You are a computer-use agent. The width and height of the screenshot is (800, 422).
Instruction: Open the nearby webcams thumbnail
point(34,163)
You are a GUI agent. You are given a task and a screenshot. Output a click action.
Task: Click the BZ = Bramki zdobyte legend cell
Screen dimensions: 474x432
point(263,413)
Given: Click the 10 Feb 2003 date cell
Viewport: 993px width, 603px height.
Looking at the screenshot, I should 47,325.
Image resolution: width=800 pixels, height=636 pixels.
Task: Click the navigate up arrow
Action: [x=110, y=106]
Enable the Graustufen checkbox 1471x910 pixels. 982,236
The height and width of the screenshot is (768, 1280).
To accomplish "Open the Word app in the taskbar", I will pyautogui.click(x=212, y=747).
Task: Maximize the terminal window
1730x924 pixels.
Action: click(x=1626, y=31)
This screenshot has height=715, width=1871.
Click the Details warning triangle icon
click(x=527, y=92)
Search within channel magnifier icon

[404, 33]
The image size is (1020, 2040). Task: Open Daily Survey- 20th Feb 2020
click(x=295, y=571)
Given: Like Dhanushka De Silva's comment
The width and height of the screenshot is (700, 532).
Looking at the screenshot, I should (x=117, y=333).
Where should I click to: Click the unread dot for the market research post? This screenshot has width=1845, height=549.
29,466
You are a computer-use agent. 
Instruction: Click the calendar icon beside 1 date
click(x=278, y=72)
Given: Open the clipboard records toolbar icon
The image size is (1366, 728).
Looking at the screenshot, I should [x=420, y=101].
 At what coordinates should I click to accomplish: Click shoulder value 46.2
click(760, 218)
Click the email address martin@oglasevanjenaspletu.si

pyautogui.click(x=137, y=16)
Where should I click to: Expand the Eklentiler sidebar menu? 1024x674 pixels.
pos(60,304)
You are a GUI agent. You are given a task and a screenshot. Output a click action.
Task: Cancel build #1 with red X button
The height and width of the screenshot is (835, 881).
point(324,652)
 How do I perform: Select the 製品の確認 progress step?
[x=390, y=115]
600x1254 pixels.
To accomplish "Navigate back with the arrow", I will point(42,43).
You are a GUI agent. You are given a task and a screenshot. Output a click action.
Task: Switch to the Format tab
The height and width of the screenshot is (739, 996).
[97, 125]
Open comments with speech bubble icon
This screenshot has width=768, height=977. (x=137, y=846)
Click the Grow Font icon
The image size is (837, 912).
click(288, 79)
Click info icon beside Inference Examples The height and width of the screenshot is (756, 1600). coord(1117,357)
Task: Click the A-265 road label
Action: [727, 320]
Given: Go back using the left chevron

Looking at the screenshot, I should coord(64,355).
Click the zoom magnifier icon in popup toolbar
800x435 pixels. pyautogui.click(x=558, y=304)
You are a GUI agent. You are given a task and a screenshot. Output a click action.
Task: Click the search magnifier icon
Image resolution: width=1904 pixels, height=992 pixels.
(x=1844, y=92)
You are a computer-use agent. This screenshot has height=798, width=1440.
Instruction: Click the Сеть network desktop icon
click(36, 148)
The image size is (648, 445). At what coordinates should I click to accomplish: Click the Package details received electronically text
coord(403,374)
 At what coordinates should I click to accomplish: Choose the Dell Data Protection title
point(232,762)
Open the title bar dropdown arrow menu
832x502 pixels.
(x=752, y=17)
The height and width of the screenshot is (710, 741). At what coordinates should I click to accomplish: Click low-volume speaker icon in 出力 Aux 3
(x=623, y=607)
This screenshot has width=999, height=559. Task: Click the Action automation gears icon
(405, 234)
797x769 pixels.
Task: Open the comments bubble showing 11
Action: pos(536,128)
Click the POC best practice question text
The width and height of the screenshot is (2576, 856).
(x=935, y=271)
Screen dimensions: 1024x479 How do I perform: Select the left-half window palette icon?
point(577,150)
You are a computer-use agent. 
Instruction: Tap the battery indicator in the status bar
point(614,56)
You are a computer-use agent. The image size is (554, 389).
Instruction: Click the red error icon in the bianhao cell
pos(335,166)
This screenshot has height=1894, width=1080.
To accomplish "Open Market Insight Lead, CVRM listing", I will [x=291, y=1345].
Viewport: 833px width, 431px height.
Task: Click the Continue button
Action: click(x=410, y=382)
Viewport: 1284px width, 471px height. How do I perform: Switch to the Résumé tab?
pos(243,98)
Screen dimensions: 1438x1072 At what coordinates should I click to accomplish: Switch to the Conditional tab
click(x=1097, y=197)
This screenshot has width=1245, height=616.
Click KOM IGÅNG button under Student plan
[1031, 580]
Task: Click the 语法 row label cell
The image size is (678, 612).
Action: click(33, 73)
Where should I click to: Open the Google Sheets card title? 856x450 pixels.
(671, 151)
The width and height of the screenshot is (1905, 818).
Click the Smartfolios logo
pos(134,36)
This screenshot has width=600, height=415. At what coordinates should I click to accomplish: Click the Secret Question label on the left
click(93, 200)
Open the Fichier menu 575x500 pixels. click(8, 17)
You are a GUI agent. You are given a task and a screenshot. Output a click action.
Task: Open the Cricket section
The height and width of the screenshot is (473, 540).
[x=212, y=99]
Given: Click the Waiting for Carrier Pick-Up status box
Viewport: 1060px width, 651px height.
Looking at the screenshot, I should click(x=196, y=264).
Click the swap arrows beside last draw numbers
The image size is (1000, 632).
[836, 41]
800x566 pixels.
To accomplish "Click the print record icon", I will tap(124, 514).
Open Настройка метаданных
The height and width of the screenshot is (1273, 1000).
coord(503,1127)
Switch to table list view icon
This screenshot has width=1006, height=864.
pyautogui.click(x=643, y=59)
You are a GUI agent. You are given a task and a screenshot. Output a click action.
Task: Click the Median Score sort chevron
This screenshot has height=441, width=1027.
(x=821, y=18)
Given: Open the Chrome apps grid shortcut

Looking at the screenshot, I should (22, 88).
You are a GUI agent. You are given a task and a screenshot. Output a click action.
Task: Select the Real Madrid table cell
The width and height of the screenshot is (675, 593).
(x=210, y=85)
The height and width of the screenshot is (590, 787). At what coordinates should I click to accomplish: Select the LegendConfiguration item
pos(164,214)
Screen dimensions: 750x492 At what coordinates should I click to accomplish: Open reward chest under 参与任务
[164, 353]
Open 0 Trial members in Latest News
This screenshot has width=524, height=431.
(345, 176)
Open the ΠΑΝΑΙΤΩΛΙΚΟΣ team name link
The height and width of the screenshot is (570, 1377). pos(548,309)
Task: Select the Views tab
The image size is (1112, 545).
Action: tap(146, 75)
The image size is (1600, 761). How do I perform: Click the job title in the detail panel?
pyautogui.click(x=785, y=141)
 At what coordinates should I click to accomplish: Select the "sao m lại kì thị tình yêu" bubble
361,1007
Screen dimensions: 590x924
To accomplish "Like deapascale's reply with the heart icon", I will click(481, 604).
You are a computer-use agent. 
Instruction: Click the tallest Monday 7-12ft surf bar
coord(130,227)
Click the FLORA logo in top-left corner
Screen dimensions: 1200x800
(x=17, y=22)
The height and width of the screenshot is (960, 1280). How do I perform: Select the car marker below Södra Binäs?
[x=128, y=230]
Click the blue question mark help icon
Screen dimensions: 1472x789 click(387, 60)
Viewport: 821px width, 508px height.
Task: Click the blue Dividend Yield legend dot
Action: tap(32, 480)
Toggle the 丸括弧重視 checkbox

====

◆ EXERCISE BRIEF: Copy every line of the material above in which the word "checkbox" appears.

◆ TASK OUTPUT:
Enable the Graustufen checkbox 1471x910 pixels. 982,236
Toggle the 丸括弧重視 checkbox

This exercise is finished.